STATED EXERCISE 1: Edit the records from their start through the line that contains "click(x=397, y=302)", replacing "GUI agent" with "interface agent" and leaving everything else unchanged.

** START OF GIVEN TEXT **

Jobless Claims Jump to Extend Early Losses
The US equity markets are near the worst levels of the early trading session following another jump in weekly initial jobless claims, which is exacerbating recent concerns about the global economy and uneasiness ahead of tomorrow’s labor report. Treasuries are higher following the employment data, overshadowing a separate report that showed 1Q nonfarm productivity and labor costs rose more than expected. Meanwhile, traders are digesting a plethora of April same-store sales results from the nation’s retailers, which are coming in mixed, despite the boost from a later Easter holiday. Also, earnings reports continue to pour in with General Motors, DIRECTV, and Whole Foods Market Inc all exceeding the Street’s profit expectations. Overseas, Asia was mixed in light trading, with Japan and South Korea closed for holidays, while European markets are under pressure on disappointing data and as the European Central Bank appeared to be less-hawkish than expected, sending the euro lower.
As of 8:52 a.m. ET, the June S&P 500 Index Globex future is 9 points below fair value, the Nasdaq 100 Index is 12 points below fair value, and the DJIA is 59 points below fair value. WTI crude oil is $3.42 lower at $105.82 per barrel, and the Bloomberg gold spot price is down $10.24 at $1,505.98 per ounce. Elsewhere, the Dollar Index—a comparison of the US dollar to six major world currencies—is up 0.4% to 73.41.
The nation’s retailers are reporting April same-store sales results—sales at stores open at least a year—headlined by Target Corp. (TGT $49), which announced a 13.1% increase year-over-year (y/y), compared to the 13.2% gain that analysts surveyed by Reuters had anticipated. TGT said April sales were “somewhat below” its expectations, as customers continued to be “very cautious” leading up to Easter, which came later this year to help results in the sector.

** END OF GIVEN TEXT **

STATED EXERCISE 2: Summarize the market report in two sentences.

** START OF SOURCE DATA **

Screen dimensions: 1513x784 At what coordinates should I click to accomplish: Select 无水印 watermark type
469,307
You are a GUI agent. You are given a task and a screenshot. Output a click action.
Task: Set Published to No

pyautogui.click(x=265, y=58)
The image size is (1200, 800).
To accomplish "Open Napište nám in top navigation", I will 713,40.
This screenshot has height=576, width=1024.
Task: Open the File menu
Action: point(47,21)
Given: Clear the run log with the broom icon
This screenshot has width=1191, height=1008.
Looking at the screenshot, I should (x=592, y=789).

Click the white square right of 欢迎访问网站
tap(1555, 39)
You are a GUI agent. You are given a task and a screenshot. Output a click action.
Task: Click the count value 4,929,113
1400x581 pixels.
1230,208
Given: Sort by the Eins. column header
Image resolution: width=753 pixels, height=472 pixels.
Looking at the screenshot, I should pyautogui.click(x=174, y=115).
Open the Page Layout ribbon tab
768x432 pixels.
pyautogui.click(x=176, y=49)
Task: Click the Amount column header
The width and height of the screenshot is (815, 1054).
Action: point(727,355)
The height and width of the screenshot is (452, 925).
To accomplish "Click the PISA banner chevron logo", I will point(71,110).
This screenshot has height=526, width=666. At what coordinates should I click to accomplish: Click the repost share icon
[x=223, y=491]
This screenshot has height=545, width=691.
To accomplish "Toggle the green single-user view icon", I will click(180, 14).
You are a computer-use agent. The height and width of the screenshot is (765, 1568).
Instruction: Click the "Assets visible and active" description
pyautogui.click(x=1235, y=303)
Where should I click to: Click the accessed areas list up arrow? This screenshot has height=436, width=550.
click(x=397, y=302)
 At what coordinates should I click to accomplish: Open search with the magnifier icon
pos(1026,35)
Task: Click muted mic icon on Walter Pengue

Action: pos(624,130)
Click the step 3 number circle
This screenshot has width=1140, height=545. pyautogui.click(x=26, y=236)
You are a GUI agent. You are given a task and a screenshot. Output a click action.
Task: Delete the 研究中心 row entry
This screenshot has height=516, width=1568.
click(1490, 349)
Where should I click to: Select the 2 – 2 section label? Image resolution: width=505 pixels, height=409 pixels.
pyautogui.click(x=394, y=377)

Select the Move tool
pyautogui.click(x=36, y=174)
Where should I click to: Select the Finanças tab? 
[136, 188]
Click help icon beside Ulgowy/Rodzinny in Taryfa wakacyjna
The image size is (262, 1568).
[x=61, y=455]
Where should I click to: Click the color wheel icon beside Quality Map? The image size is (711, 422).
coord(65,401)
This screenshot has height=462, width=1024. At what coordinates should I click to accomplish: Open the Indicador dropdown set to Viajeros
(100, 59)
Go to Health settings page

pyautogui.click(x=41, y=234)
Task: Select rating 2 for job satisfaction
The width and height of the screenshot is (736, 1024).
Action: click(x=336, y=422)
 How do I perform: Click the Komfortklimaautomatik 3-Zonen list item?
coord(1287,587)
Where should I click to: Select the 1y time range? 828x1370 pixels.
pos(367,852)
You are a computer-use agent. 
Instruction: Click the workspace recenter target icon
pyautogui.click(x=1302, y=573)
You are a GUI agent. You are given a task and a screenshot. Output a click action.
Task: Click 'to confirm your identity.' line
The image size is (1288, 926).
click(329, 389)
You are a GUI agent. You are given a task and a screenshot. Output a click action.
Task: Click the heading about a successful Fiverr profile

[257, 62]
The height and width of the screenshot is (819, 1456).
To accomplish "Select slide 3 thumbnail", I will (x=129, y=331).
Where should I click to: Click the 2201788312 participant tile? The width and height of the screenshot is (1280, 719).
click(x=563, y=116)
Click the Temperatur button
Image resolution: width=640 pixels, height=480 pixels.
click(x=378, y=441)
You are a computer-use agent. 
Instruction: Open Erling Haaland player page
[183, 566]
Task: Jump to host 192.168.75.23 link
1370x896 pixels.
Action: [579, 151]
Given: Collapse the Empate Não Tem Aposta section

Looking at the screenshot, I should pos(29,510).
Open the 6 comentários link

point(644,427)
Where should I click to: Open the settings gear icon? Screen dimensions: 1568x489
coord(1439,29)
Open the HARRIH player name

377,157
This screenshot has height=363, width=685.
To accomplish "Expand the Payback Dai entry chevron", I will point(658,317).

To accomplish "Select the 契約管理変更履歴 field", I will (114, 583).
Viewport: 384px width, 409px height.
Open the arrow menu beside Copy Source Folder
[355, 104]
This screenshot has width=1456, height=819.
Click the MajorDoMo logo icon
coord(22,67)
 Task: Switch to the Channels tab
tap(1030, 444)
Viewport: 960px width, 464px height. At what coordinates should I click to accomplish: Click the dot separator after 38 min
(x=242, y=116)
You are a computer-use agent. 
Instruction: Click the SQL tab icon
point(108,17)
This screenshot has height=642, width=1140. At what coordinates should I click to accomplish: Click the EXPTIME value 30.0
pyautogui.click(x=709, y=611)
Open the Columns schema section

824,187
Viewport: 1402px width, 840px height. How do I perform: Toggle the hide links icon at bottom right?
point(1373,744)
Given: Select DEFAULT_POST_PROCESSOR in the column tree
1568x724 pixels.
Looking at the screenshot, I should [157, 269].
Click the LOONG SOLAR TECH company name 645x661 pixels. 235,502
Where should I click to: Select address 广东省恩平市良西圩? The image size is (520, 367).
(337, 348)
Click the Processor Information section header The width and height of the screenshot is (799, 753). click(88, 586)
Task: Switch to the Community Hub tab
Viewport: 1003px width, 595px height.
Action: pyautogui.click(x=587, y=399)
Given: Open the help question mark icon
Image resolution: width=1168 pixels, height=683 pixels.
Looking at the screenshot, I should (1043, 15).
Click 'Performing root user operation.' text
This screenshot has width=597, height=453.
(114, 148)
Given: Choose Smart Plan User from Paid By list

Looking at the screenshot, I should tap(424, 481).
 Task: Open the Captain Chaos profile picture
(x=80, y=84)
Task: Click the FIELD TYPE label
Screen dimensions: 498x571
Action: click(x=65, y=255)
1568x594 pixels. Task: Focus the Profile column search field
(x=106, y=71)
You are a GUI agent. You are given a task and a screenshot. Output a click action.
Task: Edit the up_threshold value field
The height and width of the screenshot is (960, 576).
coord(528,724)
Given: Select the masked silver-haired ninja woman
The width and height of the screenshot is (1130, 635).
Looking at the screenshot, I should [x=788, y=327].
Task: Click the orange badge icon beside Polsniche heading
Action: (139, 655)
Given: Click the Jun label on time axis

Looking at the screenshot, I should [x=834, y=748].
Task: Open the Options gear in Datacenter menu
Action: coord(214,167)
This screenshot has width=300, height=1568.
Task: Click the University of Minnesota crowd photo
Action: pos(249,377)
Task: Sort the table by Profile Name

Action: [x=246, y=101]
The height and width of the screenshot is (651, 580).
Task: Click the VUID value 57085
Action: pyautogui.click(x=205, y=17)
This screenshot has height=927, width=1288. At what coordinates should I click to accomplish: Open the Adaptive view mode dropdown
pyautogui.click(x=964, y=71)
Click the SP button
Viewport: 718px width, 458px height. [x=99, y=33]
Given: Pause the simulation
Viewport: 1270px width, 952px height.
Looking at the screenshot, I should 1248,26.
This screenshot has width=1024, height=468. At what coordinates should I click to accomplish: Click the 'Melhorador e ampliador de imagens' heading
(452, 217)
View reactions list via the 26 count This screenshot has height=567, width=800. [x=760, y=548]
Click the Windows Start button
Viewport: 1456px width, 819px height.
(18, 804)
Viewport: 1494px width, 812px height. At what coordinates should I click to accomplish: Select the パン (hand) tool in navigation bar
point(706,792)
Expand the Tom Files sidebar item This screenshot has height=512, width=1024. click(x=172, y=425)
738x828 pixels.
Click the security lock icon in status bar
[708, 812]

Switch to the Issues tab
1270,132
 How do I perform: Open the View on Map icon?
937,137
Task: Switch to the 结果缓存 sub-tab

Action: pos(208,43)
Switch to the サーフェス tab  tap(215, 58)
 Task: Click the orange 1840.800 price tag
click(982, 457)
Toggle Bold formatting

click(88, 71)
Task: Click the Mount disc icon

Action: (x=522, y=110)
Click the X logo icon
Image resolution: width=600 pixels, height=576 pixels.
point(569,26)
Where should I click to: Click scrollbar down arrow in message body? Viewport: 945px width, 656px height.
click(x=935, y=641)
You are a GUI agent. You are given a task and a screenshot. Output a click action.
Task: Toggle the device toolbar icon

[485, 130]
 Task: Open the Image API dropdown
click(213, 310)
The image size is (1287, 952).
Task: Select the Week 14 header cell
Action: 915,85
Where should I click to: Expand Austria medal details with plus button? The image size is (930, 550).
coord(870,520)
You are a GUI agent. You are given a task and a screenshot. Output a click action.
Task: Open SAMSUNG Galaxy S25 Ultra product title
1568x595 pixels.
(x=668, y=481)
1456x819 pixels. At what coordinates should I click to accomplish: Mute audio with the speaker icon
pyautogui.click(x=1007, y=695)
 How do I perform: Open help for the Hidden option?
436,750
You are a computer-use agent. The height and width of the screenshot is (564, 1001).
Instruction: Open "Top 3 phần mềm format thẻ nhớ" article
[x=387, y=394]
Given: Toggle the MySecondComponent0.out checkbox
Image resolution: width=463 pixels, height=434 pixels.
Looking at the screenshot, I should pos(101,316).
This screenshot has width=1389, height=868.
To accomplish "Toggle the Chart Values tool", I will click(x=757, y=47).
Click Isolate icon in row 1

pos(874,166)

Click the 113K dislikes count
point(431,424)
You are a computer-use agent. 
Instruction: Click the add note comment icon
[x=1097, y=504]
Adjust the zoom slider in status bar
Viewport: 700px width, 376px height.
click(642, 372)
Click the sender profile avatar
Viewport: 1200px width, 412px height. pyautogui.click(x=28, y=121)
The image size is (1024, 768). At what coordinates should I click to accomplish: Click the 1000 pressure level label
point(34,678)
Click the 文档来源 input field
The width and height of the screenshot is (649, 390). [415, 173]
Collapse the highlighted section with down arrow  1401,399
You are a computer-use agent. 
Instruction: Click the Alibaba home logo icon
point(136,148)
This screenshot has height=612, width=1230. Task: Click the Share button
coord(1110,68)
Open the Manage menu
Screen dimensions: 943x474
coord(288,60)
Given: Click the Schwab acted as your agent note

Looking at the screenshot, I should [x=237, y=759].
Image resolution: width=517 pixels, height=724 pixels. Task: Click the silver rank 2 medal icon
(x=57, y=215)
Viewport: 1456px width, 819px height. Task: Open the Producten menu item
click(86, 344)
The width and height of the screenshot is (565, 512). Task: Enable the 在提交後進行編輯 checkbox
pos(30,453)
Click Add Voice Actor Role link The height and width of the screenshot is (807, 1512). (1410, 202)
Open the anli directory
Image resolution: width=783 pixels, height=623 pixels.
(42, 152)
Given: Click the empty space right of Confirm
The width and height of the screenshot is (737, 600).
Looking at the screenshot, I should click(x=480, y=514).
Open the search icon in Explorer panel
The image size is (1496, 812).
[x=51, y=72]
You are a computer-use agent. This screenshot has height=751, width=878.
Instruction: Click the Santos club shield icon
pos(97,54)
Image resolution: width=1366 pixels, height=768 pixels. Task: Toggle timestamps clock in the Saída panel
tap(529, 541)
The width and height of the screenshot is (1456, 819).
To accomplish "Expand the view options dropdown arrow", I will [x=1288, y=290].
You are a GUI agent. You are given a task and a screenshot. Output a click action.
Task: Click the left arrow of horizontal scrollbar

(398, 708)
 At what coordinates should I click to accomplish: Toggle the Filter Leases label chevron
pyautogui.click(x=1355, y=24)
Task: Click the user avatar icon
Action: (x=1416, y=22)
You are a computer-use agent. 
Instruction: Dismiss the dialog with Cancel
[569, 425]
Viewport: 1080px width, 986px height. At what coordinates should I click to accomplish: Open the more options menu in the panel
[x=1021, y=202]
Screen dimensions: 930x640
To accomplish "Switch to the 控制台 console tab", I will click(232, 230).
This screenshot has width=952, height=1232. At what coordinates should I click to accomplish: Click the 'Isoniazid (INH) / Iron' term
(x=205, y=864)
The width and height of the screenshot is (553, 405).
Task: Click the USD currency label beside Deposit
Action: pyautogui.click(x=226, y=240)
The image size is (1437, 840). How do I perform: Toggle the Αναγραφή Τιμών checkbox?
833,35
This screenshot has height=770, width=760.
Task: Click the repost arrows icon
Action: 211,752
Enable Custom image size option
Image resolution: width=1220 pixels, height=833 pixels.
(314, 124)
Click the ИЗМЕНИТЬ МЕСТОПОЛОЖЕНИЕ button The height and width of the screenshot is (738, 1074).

** END OF SOURCE DATA **

EXERCISE OUTPUT 1:
Screen dimensions: 1513x784 At what coordinates should I click to accomplish: Select 无水印 watermark type
469,307
You are a interface agent. You are given a task and a screenshot. Output a click action.
Task: Set Published to No

pyautogui.click(x=265, y=58)
The image size is (1200, 800).
To accomplish "Open Napište nám in top navigation", I will 713,40.
This screenshot has height=576, width=1024.
Task: Open the File menu
Action: point(47,21)
Given: Clear the run log with the broom icon
This screenshot has width=1191, height=1008.
Looking at the screenshot, I should (x=592, y=789).

Click the white square right of 欢迎访问网站
tap(1555, 39)
You are a interface agent. You are given a task and a screenshot. Output a click action.
Task: Click the count value 4,929,113
1400x581 pixels.
1230,208
Given: Sort by the Eins. column header
Image resolution: width=753 pixels, height=472 pixels.
Looking at the screenshot, I should pyautogui.click(x=174, y=115).
Open the Page Layout ribbon tab
768x432 pixels.
pyautogui.click(x=176, y=49)
Task: Click the Amount column header
The width and height of the screenshot is (815, 1054).
Action: point(727,355)
The height and width of the screenshot is (452, 925).
To accomplish "Click the PISA banner chevron logo", I will point(71,110).
This screenshot has height=526, width=666. At what coordinates should I click to accomplish: Click the repost share icon
[x=223, y=491]
This screenshot has height=545, width=691.
To accomplish "Toggle the green single-user view icon", I will click(180, 14).
You are a computer-use agent. The height and width of the screenshot is (765, 1568).
Instruction: Click the "Assets visible and active" description
pyautogui.click(x=1235, y=303)
Where should I click to: Click the accessed areas list up arrow? This screenshot has height=436, width=550.
click(x=397, y=302)

EXERCISE OUTPUT 2: US equity markets were near the worst levels of the early session after another jump in weekly initial jobless claims, which added to concerns about the global economy ahead of the labor report, while Treasuries moved higher. Retailers' April same-store sales came in mixed, with Target reporting a 13.1% year-over-year gain against the 13.2% analysts expected, and General Motors, DIRECTV, and Whole Foods Market all beat profit expectations.